The well-informed Vatican expert from Italy, Marco Tosatti, wrote me the following:
“Dear Maike, it seems to me that, altogether, the synod has given a quite adequate and even overwhelming answer to the major problem facing the Church, and not only the Church, which is the attempt to impose the Gender Ideology everywhere. The paragraph n. 76 is very clear: ‘As to the projects to equalize traditional marriage with the unions between homosexual persons, there is no basis to equalize them or to establish any analogies, not even a little, between homosexual unions and God’s specific design for marriage and family.’ It seems to me very clear, since it has been approved with a very high majority (only 14 percent against it).
“Concerning the divorced-remarried: It seems to me that there has been a confirmation of the previous doctrine, especially with the several references to Familiaris Consortio. The ‘case for case’ judgment has always been done, as far as I know. These all seem to me to be the facts, freed from all the ‘political’ and ‘mass mediatic’ interpretations. Now let us see what the Pope will write in his own exhortation.”
Giuseppe Gracia, the spokesman for the courageous Swiss bishop, Vitus Huonder, sent me the following comment:
“The recent Synod of Bishops gathered in Rome concerning Marriage and the Family has received much attention. Moreover, the final report handed to Pope Francis has earnestly requested a new and non-judging language. The bishops and cardinals have furthermore stressed that the current life realities have to be taken into account seriously. And yet, this proposed approach — the approach of a therapist — which is now so palpable at times, constitutes, also, a new and condescending paternalism toward men.”

Points Of Concern

Last, but not least, I would like to quote the well-respected Vatican expert Edward Pentin, who wrote as follows:
“The synod was overall considered satisfactory by most of the synod fathers. They certainly didn’t like that last year’s meeting, which was marred by manipulation, dirty tricks, and the pushing of an agenda. That agenda hadn’t disappeared, but some participants nevertheless thought it a great success. There was relief that consensus appeared to win the day, with all 94 paragraphs gaining two-thirds majority, but it also threw up serious points of concern.
“The first regards divorce and remarriage: already headlines are suggesting the Church is allowing Holy Communion to remarried divorcees on a ‘case-by-case basis,’ so even though the text doesn’t say that, that is what many will take from it. This is being blamed on ambiguous or deficient language in the text which could have been clearer, especially given that none of the language groups explicitly favored the ‘Kasper Proposal.’ The fear is that it has left an opening for the proposal to enter, as Cardinal Kasper himself said on the day the synod ended.

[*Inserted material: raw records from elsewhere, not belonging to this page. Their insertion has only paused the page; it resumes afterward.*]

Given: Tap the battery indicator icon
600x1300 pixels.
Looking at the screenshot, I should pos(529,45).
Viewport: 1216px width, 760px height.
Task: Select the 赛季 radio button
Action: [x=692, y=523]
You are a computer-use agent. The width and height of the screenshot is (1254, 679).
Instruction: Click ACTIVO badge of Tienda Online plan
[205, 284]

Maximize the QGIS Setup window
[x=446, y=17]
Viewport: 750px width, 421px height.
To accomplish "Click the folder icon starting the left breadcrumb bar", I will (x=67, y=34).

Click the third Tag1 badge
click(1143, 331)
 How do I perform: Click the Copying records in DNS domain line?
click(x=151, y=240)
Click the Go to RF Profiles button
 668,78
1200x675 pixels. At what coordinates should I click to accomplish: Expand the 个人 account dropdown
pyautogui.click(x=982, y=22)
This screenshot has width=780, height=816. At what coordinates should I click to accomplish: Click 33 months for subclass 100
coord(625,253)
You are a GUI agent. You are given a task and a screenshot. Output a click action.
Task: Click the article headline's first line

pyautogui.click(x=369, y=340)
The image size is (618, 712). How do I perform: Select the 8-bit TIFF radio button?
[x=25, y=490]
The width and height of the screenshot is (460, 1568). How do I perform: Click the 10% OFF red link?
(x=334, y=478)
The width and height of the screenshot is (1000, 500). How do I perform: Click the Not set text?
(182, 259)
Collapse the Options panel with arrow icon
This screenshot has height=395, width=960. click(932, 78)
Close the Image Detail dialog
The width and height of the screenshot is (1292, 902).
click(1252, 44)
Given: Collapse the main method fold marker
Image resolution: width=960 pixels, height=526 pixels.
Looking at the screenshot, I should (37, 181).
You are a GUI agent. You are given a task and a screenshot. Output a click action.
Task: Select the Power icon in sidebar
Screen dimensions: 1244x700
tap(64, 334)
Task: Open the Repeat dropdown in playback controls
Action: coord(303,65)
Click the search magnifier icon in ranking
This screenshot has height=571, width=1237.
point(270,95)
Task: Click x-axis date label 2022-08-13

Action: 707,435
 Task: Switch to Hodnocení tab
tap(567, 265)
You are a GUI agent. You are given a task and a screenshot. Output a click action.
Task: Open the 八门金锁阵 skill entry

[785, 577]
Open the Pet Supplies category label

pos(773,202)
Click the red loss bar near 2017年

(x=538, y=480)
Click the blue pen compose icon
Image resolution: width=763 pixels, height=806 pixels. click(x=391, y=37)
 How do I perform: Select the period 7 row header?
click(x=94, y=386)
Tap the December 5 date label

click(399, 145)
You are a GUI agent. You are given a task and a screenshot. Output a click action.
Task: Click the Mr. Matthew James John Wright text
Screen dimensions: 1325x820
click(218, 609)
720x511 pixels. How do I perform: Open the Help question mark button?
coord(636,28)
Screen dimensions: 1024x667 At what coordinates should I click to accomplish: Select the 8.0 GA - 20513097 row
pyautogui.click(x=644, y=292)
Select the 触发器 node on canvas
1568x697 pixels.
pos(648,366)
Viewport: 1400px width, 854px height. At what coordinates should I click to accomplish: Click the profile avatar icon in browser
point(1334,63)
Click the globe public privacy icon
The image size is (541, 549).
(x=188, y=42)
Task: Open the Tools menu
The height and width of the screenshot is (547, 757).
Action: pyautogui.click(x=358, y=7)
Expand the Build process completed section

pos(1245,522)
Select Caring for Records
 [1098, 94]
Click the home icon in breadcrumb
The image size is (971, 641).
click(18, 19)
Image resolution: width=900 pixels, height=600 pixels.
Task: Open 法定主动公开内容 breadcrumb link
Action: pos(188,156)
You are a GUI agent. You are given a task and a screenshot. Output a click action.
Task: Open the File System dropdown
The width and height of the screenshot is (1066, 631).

“The document had other deficiencies, too, such as the lack of mention of sin and salvation, as well as the passing over a vast array of family-associated problems, such as marital unfaithfulness and pornography.
“But now the decision all rests with the Pope. Many still want more clarity, and so far there are no signs that he will offer it, although according to the superior general of the Jesuits, the Pope is to issue a post-synodal exhortation, and probably in a few months.”